Des travaux antérieurs ont également montré qu’un morceau préféré pouvait réduire les symptômes d’un mal des transports induit par des stimuli visuels, ou « cybermal des transports » provoqué par des appareils de réalité virtuelle. Il pourrait même aider en cas de gueule de bois.
Mais si certaines recherches indiquent que la musique triste peut améliorer l’humeur et nous faire du bien, il est possible que, dans certains contextes, elle produise l’effet inverse.
Ce que suggèrent les données EEG (région occipitale)
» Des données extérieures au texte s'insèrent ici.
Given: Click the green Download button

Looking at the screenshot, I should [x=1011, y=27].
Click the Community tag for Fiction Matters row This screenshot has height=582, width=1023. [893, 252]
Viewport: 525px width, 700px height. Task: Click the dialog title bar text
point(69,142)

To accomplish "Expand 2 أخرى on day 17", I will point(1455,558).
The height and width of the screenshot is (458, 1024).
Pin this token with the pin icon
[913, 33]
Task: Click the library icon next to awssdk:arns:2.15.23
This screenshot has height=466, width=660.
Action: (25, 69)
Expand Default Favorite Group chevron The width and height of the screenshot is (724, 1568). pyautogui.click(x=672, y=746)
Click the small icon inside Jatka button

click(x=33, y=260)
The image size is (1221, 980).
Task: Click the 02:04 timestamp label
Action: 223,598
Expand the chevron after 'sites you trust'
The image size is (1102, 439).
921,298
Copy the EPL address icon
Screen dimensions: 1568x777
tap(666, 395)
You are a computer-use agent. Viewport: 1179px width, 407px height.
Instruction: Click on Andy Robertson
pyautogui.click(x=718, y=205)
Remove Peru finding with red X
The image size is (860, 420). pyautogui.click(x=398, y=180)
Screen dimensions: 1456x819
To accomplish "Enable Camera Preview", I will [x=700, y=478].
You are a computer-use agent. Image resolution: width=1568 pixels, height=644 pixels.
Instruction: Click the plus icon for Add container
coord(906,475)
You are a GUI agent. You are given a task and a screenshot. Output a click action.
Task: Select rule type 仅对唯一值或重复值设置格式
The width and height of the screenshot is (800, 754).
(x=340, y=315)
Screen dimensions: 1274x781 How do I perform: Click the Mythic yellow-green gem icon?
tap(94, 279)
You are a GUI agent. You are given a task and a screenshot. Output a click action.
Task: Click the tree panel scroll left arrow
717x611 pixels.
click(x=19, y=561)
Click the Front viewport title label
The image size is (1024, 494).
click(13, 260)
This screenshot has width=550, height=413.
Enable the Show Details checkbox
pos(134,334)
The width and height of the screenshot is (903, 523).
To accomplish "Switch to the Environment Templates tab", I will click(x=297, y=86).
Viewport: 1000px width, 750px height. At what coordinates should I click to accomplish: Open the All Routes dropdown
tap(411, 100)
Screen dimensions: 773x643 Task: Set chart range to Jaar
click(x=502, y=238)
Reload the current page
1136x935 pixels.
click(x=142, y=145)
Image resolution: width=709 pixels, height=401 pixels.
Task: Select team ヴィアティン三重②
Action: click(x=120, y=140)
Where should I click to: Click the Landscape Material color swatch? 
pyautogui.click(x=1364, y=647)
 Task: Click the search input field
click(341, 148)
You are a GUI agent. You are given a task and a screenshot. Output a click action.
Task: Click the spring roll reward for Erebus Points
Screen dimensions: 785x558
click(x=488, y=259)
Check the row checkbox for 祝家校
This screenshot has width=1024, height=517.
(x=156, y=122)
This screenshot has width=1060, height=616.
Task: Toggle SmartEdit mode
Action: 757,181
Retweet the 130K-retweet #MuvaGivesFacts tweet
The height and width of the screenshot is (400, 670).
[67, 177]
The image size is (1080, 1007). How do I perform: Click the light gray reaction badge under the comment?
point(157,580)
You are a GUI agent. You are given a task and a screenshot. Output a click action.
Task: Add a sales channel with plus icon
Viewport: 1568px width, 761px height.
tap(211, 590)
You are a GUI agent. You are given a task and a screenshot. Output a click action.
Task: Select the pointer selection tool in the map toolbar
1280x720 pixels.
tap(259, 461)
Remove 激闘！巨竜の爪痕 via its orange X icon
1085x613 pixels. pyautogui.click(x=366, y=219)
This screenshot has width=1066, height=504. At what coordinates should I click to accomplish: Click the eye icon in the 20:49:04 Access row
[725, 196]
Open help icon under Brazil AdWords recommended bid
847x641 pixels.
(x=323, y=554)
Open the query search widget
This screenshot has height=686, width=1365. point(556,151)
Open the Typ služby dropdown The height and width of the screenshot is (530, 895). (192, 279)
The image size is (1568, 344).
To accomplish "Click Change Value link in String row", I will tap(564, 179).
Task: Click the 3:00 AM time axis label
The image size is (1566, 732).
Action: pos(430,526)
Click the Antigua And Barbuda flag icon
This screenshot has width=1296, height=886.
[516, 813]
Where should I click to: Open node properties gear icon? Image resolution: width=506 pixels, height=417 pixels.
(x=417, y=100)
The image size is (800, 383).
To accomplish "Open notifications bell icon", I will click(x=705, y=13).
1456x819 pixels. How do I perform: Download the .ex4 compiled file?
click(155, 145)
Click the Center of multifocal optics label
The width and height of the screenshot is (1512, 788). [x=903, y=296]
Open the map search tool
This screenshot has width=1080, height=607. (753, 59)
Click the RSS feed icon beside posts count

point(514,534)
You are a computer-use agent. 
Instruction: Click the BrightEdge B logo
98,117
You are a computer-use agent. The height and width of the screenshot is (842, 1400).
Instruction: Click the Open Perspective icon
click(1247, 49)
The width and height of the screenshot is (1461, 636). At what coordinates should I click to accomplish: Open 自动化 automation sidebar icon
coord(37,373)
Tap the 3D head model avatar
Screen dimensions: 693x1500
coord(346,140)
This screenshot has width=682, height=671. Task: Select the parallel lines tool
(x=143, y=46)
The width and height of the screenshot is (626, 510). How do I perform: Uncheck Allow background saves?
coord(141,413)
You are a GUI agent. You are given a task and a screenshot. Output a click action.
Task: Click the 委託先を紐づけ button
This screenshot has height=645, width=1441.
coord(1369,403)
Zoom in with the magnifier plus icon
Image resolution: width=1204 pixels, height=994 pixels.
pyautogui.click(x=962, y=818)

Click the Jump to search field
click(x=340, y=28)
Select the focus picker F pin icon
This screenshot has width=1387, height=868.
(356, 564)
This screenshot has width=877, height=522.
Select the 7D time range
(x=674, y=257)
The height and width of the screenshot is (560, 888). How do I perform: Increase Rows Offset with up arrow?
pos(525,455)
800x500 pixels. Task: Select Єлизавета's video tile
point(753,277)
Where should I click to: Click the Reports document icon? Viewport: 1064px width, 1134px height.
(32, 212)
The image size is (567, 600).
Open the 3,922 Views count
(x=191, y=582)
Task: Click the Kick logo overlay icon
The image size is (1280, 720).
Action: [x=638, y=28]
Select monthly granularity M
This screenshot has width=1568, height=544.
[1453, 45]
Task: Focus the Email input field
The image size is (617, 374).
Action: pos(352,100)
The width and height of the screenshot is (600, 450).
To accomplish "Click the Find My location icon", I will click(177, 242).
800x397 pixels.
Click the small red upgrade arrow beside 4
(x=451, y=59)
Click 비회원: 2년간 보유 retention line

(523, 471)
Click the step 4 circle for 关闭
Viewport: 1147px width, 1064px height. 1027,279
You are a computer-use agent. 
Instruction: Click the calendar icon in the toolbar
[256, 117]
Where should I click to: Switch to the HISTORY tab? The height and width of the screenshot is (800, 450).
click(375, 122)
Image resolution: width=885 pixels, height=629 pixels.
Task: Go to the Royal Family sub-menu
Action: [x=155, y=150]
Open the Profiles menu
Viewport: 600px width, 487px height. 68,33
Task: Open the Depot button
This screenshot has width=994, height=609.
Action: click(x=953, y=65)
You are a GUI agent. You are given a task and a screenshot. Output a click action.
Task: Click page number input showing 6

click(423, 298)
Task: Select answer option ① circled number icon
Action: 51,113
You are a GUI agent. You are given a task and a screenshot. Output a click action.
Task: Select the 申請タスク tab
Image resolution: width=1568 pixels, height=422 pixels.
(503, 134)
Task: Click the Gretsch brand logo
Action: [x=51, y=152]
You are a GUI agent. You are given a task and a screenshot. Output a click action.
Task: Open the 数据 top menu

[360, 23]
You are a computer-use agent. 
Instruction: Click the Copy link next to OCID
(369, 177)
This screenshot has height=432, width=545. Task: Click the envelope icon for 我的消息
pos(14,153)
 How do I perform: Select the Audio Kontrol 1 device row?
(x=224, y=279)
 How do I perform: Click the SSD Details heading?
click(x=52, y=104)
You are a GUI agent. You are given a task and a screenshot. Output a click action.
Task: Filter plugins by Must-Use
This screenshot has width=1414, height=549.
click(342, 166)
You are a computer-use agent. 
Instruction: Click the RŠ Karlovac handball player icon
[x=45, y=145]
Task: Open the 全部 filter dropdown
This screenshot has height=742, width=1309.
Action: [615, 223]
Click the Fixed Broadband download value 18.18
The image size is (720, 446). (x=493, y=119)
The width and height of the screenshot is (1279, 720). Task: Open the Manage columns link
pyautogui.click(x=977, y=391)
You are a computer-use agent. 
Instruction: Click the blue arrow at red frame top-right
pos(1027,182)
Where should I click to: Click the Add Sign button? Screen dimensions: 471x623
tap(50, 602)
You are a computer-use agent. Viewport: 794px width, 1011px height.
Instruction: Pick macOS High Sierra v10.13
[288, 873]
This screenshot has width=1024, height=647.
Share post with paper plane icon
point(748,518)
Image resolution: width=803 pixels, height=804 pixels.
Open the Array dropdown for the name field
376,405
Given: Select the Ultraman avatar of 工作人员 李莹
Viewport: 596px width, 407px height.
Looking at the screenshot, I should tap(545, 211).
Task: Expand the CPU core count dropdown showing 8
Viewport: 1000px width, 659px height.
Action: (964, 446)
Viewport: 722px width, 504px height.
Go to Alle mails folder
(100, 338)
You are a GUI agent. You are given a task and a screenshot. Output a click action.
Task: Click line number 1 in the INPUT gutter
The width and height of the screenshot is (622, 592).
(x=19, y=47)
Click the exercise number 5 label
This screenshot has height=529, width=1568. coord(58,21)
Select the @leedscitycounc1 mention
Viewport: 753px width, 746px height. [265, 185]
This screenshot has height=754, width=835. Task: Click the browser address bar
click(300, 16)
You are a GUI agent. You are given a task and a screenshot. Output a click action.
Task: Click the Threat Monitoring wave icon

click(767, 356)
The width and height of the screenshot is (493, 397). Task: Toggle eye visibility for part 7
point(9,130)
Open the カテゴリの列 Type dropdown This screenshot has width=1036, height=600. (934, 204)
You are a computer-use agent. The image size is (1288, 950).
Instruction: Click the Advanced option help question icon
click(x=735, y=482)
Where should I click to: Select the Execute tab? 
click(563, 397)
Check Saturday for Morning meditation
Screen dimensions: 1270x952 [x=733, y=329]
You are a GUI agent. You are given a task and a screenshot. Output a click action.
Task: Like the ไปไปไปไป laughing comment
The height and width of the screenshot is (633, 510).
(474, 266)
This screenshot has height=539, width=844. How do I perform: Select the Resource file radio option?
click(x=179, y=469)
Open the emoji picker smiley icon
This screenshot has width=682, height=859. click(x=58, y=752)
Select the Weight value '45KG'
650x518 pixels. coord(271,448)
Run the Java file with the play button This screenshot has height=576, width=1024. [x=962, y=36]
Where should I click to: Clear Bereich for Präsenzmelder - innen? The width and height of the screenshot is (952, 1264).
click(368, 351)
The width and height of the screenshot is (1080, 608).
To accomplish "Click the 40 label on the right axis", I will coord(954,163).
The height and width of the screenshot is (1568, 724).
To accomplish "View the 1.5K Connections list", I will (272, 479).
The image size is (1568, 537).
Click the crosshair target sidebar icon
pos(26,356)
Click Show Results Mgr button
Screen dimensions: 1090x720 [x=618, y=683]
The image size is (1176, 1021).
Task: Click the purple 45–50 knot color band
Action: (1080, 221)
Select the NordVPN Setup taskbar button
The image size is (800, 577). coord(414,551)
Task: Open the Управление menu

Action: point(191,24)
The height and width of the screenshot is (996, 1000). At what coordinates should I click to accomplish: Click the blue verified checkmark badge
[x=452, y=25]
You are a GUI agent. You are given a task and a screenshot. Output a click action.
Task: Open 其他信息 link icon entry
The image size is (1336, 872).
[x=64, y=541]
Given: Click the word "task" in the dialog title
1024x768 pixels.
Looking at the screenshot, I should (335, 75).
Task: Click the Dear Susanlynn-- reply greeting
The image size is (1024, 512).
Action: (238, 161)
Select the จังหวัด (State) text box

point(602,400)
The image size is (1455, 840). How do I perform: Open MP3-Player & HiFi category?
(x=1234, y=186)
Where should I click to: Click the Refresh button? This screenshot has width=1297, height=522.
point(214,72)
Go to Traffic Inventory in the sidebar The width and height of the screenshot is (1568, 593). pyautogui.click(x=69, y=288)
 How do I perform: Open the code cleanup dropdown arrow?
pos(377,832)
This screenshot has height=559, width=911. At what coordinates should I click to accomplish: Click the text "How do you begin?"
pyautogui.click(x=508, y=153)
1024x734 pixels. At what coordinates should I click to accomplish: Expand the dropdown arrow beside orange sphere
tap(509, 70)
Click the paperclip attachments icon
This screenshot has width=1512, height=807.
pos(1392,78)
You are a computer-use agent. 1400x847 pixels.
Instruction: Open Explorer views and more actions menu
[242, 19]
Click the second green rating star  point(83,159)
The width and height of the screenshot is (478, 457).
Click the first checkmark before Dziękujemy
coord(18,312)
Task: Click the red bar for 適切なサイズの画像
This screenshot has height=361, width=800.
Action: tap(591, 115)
Les données EEG de cet essai suggèrent que le mal des transports est corrélé négativement à l’activité cérébrale dans la région occipitale, qui participe au traitement des informations visuelles.
Plus un participant déclarait se sentir malade, moins l’activité mesurée dans cette zone apparaissait complexe. À l’inverse, quand la récupération était meilleure, les bonnets EEG enregistraient une activité plus diversifiée.
"Sad music may exacerbate discomfort through emotional resonance," avancent les auteurs.
À l’opposé, une musique joyeuse ou relaxante pourrait aider les participants à conserver un bon état physique, "thus enhancing the comfort of the occupants."
Cela vaut la peine d’essayer.
L’étude a été publiée dans Frontières en neurosciences humaines.